The picture became a widely known example of an internet meme. As its fame spread, internet users started to edit the same tourist into other pictures. Users edited him into photos of various disasters and events, such as the sinking of the RMS Titanic, at the John F. Kennedy assassination, the destruction of Air France Flight 4590, and at the Hindenburg disaster. In one version, the aircraft has been replaced with a Melbourne tram. Other edits showed him present at disastrous events in movies, like the destruction of the White House in Independence Day, Godzilla demolishing Tokyo, or as the bus driver in Speed. There are also pictures of him together with people from other famous digitally manipulated pictures, such as Bert from Sesame Street.

==Identity==
The first person who claimed to be the tourist was the Brazilian businessman José Roberto Penteado. When Penteado started to get media attention, including an offer to be in a Volkswagen commercial, a 25-year-old Hungarian man, Péter Guzli, came forward as the real tourist. Guzli said, however, that he does not want publicity and did not originally disclose his surname.
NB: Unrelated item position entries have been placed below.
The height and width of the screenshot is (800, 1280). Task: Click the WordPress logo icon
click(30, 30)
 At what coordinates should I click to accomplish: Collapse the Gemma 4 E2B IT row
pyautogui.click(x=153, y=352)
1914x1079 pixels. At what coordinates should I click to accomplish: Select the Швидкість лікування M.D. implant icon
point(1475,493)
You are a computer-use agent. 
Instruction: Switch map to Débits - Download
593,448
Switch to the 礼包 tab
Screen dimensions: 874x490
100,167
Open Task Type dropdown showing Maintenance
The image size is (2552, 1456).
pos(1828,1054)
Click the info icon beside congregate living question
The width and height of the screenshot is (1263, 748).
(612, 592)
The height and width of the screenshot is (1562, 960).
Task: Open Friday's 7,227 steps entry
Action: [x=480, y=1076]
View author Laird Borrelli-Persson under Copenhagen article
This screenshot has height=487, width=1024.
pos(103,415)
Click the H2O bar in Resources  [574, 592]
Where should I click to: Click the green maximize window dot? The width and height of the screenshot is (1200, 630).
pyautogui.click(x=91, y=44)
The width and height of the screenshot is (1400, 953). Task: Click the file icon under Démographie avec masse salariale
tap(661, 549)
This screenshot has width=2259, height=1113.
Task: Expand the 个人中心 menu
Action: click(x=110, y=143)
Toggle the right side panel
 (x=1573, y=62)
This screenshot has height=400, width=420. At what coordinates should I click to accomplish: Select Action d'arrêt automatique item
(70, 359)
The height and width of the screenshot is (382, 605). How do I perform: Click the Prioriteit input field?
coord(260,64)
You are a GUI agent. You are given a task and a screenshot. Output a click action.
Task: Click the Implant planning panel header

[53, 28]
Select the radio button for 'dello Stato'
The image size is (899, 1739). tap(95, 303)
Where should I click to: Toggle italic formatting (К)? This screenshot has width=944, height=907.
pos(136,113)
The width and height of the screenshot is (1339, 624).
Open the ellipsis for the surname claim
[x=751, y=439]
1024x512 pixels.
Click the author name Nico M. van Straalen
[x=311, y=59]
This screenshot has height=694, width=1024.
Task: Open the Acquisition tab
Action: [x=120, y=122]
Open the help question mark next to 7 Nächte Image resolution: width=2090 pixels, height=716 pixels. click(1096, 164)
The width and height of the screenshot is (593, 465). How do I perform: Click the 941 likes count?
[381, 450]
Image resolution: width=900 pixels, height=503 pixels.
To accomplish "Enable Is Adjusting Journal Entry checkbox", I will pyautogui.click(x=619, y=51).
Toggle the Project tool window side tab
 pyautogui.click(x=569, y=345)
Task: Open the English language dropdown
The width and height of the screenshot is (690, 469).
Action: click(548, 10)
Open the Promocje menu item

Guzli took the photo on November 28, 1997, and was also responsible for the initial edit. He said he edited the image for a few friends, not realizing it would spread so quickly across the Internet. He first provided the original undoctored photo and several other photos from the same series as proof to a Hungarian newspaper. Later on, the show Wired News examined the evidence and confirmed that Guzli was the real tourist guy.